2. Visibility may be a factor since a hilltop locations may provide a better view from the
town, and thereby emphasizing the presence of the church. Even the church bell might be better
heard from a higher elevation than the town.
3. Hilltops were more difficult to till and thus less promising as farmland than bottomland
near rivers and creeks. Since the land for churches was often donated by a land owner, hilltop
parcels may have been considered more expendable than fertile farmland.
Locating a burial ground anywhere near a high water table is a bad idea: the area could eventually flood. During
floods when the soil becomes saturated, the pressure of underground water can cause the caskets -- and the dead -
to be forced out of the ground and float down the rivers. New Orleans, which is built
close to sea level, dealt problem the problem by using above ground mausoleums. Also, cemeteries built along
rivers banks are subject to normal erosion.
5. Generally, rural churches and cemeteries are were built on high ground above the road, and often the
cemeteries will be found above the churches - if a difference in elevation was present. Given that
cemetery visits are more infrequent than church and town visits, it makes sense to locate a
less-visited site in a more secluded area.
Hilltop Family Cemeteries
The family cemeteries, located on the family farms, are often found on un-farmed hilltops.

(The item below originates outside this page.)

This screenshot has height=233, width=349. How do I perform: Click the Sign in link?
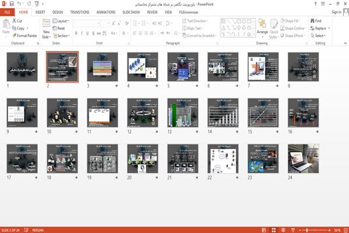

(Close to the house or along the road are also common.) Asides from the Nearer My God To
Thee explanation and other reasons given above, the hilltop location was a place where the
graves would not be disturbed. It is possible that the location was someones favorite place,
a place for privacy, a place to reflect ...
Siting in the Bluestone Reservation Area, Summer County, West Virginia: 1750-1997,
by Rebecca K. Cottle, This paper is in Adobe Acrobat Format. You will need to download the file,
open it in Acrobat, and then you can print it. A few of its internally linked graphics seem to be non-functioning,
but even so, it is well worth it to get a free copy of this remarkable paper on an in depth look at
southern burials and customs.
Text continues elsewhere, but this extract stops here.